© А. Вязовский, 2022
© С. Линник, 2022
© ООО «Издательство АСТ», 2022
Глава 1
В шесть утра резко и отрывисто прозвучали удары в дверь нашего барака.
– Подъем! – закричал дневальный, первым занимая очередь к параше.
Зэки, кряхтя и сплевывая на пол, посыпались со шконок. Солнце едва-едва показало свой краешек в зарешеченном окне. На небе не было ни облачка – день обещал быть жарким.
– Смотри, опять рюхаются[1]. – Пятно кивнул в сторону «политического» угла. Там у нас жили «зеленые братья». Десяток хохлов и прибалтов из УПА, Движения борьбы за свободу Литвы и прочих воинов свободы, которые досиживали свое по 58-й статье.
– Когти тебе надо рвать, Сапер, или выламываться из лагеря, – сверху спрыгнул Босой, принялся наматывать портянки. – Замочат. Зуб даю, посадят на пику.
Пятно и Босой были моими соседями по шконке. Первый имел большое коричневое пятно на лысой голове, за это и окрестили. Второй вор носил фамилию Босотов. Тут уж сам бог велел ему стать Босым или Босотой. Последнюю кличку худой, жилистый мужик не любил, сразу лез в драку. Махался он не очень умело, но активно – размазывая кровавые сопли, поднимался с пола, любил использовать грязные приемы.
Я перехватил взгляд Петлюры из «зеленого» угла. Бородатый, квадратный мужик со шрамом через весь лоб провел ногтем большого пальца по шее. Упашники вокруг засмеялись.

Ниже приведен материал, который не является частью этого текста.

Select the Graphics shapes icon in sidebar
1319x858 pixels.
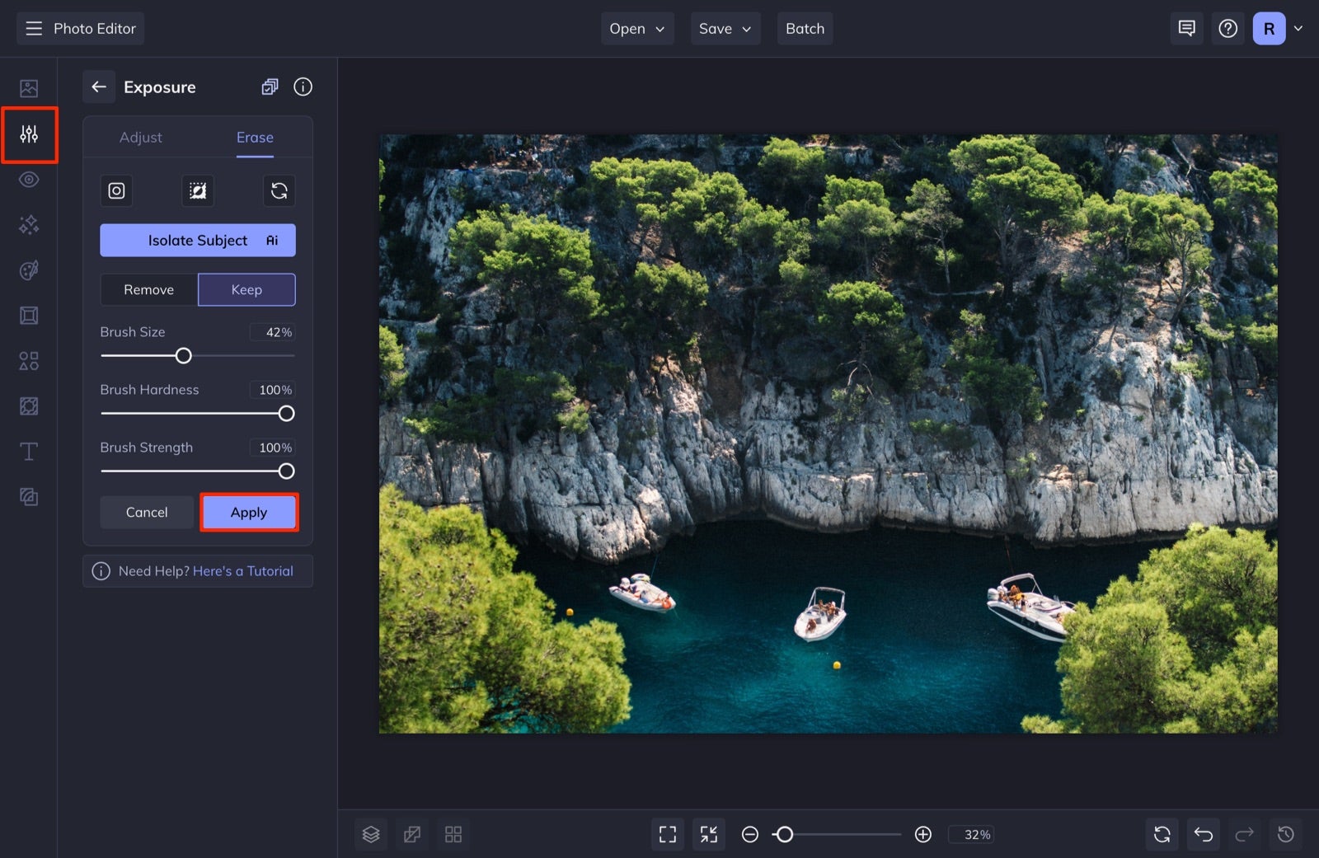[29, 360]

– Возьми на себя какое-нибудь дело, – продолжал бубнить Босой. – Отведут в оперчасть, а там ушлют на следствие в райцентр. Или больным скажись…
Из барака вышли двое. Помбригадира потопал к хлеборезам – следить, чтобы те нарезали честно пайки. Бригадир пошел в штабной барак за разнарядкой. Две последние недели мы валили деревья в густом лесу Львовщины – тут начали строить какой-то секретный объект. Обнесли два гектара колючкой, нагнали военных. Кум ходил по лагерю запуганный – по его душу приезжали из Москвы проверяющие. Никаких посылок, писем из дома – зэки жили в полной изоляции.

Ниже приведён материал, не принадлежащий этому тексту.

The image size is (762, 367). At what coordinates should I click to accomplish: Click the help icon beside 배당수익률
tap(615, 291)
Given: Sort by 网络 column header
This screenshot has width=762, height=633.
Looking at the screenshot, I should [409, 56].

– Ушлют вперед ногами, – хмыкнул Пятно, натягивая робу.
– Харэ базарить, – оборвал я уголовников, разминая шею. Стычка с торпедами Петлюры могла начаться прямо у параши. Но не началась. Я спокойно оправился, умылся.
У параши уже ругались оба дневальных – кому выносить дерьмо. В барак заглянул Казах.

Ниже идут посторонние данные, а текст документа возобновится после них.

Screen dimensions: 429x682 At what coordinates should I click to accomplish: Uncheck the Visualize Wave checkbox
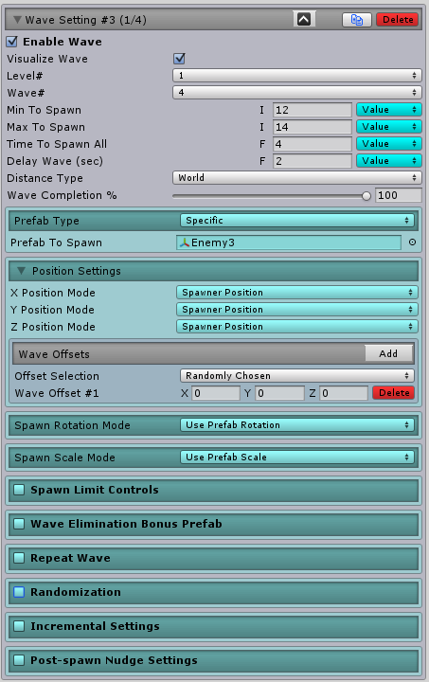[179, 59]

– Пэ – трэнадцать-трэнадцать, – увидев меня, скомандовал надзиратель. – На выход.
– С вещами или….
Я уставился в узкие глаза Казаха. На его безволосом лице не было ни тени эмоций.
– Или…
Мы прошли мимо высокого забора БУРа[2], миновали больничку. Как оказалось, Босой накаркал. Вели меня через весь лагерь в оперчасть.
Без задержки повели сразу в кабинет к куму.
– Осужденный Пэ тысяча триста тринадцатый, – начал представляться я, но меня тут же прервали.
– Садитесь, Петр Григорьевич, – молодой мордатый начальник оперчасти кивнул Казаху на дверь. – Подожди в коридоре.
Надзиратель вышел, я сел на колченогий стул, что стоял у рабочего стола опера. Звали его Подгорным Евгением Степановичем, служил он у нас всего полгода в звании капитана. Трижды мы имели с ним продолжительные беседы, в ходе которых однофамилец известного чиновника из ЦК КПСС настойчиво предлагал мне стучать на сидельцев барака. В первую очередь его интересовали политические.
– Поймите, Петр Григорьевич, – объяснял мне Подгорный. – Зэк вы авторитетный. Не в смысле вор – этих у меня полная картотека, а в том смысле, что уважаемый человек. Все на зоне знают вашу историю, ваши подвиги на фронте и где-то даже сочувствуют. Доверяют вам свои тайны.
– Стучать не буду, – сразу отказался я.
– А стучать и не надо. Надо информировать. И только о самых важных делах. Мелочи меня не интересуют. Например, о подготовке побега. Ведь если уйдут в леса политические, худо будет всем! Стукачей у меня полно, а вот правильных, толковых людей мало!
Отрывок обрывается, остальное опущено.